I thought I’d write the end of the story. I took Lily to the absolutely wonderful vet here in Monte Vista, Dr. Crawford at Alpine Veterinary Hospital. I’d told the receptionist this morning that I wasn’t sure but what Lily might need to be put to sleep, so when I came in, they were ready. The place was empty; a coincidence, but I was relieved. I know what was happening was written on my face.
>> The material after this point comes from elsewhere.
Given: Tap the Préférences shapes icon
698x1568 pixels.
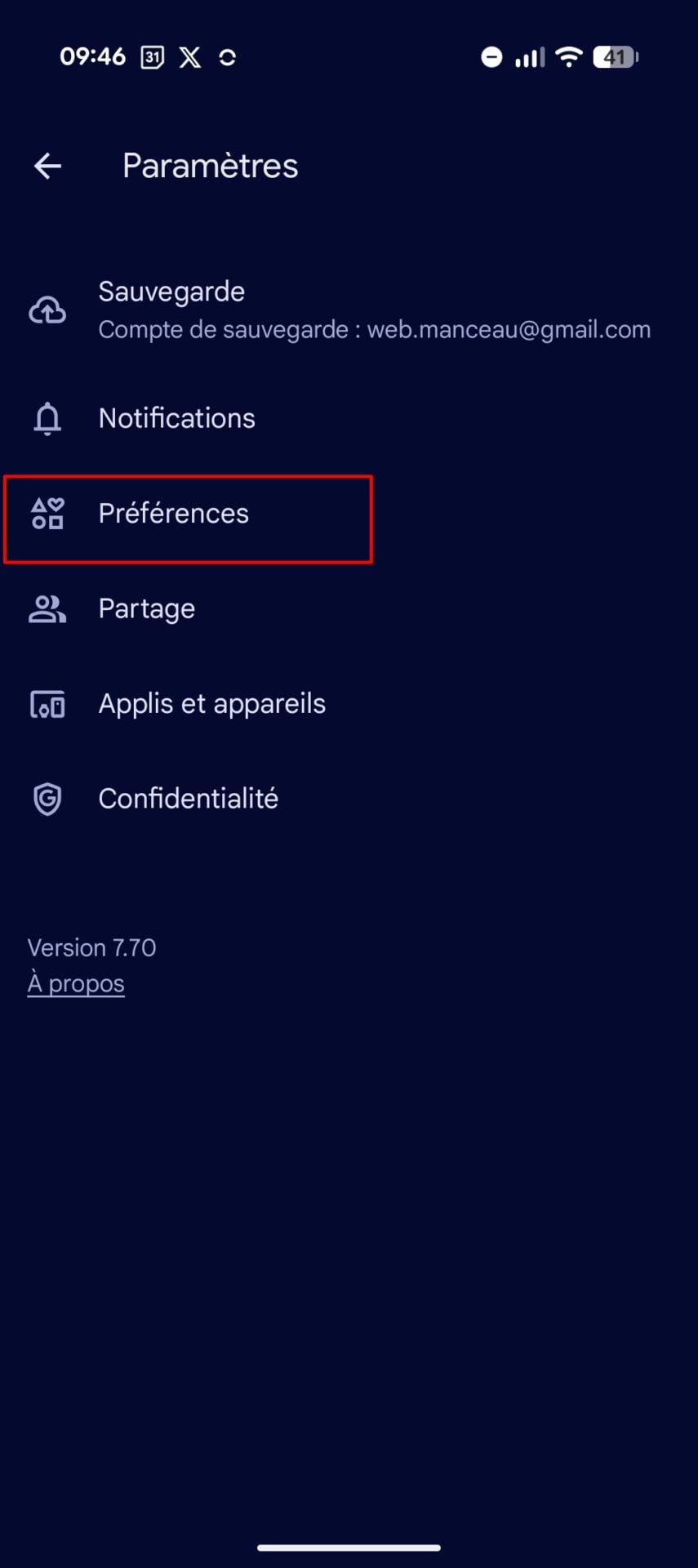Looking at the screenshot, I should (x=47, y=514).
Lily had lost 12 pounds since our last visit in October; not a good sign. The Vet Tech (awesome guy, too) took us to an examining room. I sat in the chair and lifted Lily onto my lap and held her as close to me as I could. I didn’t have her when she was a pup and this was the first time I’d held her on my lap. I felt her relax in my arms and I wasn’t going to let go. Dr. Crawford came in and talked over all the options with me. “It won’t work very long,” he said, “but you’d have her a little while longer.” I honestly did not want Lily to experience any of this hell again, and we both agreed that as Lily was often terrified and almost always disoriented, we’d do the kind thing before she got worse. I did not want to set her down or let go of her. It must have been a pretty interesting picture. They moved the furniture out of the way and brought a clean quilt to put on the floor. Dr. C gave Lily a tranquilizer and soon Lily relaxed. At that point, I set her on the quilt and got on the floor with her.
Dr. C explained every single thing he did and though I’d been through this already many times in my life, I was grateful for what he was doing. He got on the floor with Lily and me. He let me help, which I appreciated. We talked about Lily’s life when she was “real” and all the things we’d done together. The Vet Tech had also had many huskies and he agreed they were wonderful. But, he said, “I couldn’t take it no more,” meaning what I was going through.
Lily went peacefully in my arms with kind men and a clean quilt and a quiet room. No one was dry-eyed, but we collected ourselves and Dr. C said, “We’ve been through this too. It’s just so very hard when it’s a dog who’s your friend.” I appreciated that because while I think the “Furbaby” thing is cute, my dogs have not been babies to me. They’ve been partners in crime, my equals, my friends. Furreinds as my friend L says. They both gave me big hugs and I went out and paid.
That was a shock. In San Diego that procedure was usually around $300. I paid $63. That is the difference between living in an economy where animals are a necessary aspect of most people’s lives vs. an environment where animals are life enhancements.
I came home with Lily’s smell and the smell of death on my clothes. Mindy and Dusty were busy smelling me and learning the whole story. They were excited for a while, but they’ve calmed down. Dogs are wise and I will take my cue from them.
Thank you everyone who’s read my posts about my dog and shared your care and concern and good advice. It has meant a lot to me and helped me.